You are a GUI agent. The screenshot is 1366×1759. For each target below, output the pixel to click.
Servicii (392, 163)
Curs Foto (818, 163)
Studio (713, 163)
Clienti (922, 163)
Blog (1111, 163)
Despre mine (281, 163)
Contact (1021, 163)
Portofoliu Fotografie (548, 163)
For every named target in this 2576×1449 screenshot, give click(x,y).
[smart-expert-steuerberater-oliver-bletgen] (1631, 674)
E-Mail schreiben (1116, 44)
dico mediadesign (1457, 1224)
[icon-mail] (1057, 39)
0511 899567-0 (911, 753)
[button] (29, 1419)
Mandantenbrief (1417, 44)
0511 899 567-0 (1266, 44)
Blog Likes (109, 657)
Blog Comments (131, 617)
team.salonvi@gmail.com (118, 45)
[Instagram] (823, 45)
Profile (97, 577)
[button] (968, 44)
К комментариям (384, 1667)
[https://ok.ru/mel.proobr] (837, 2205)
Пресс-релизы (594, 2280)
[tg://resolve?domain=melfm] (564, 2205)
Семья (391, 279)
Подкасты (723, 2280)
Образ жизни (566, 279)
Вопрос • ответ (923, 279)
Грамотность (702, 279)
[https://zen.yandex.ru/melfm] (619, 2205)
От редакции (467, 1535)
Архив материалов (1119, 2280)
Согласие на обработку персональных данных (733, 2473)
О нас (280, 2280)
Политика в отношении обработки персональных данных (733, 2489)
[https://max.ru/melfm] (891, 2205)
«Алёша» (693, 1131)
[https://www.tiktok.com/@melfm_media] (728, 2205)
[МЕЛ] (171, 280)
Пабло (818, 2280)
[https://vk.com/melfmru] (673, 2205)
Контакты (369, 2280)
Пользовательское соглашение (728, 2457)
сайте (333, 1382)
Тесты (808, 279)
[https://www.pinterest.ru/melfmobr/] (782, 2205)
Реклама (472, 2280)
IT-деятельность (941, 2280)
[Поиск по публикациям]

··········

:: TASK ::
Write out exactly the final stretch of the listing above, beginning at the line that contains "Mandantenbrief (1417, 44)" and ending at its last line, with nothing added.

:: RESPONSE ::
Mandantenbrief (1417, 44)
0511 899 567-0 (1266, 44)
Blog Likes (109, 657)
Blog Comments (131, 617)
team.salonvi@gmail.com (118, 45)
[Instagram] (823, 45)
Profile (97, 577)
[button] (968, 44)
К комментариям (384, 1667)
[https://ok.ru/mel.proobr] (837, 2205)
Пресс-релизы (594, 2280)
[tg://resolve?domain=melfm] (564, 2205)
Семья (391, 279)
Подкасты (723, 2280)
Образ жизни (566, 279)
Вопрос • ответ (923, 279)
Грамотность (702, 279)
[https://zen.yandex.ru/melfm] (619, 2205)
От редакции (467, 1535)
Архив материалов (1119, 2280)
Согласие на обработку персональных данных (733, 2473)
О нас (280, 2280)
Политика в отношении обработки персональных данных (733, 2489)
[https://max.ru/melfm] (891, 2205)
«Алёша» (693, 1131)
[https://www.tiktok.com/@melfm_media] (728, 2205)
[МЕЛ] (171, 280)
Пабло (818, 2280)
[https://vk.com/melfmru] (673, 2205)
Контакты (369, 2280)
Пользовательское соглашение (728, 2457)
сайте (333, 1382)
Тесты (808, 279)
[https://www.pinterest.ru/melfmobr/] (782, 2205)
Реклама (472, 2280)
IT-деятельность (941, 2280)
[Поиск по публикациям]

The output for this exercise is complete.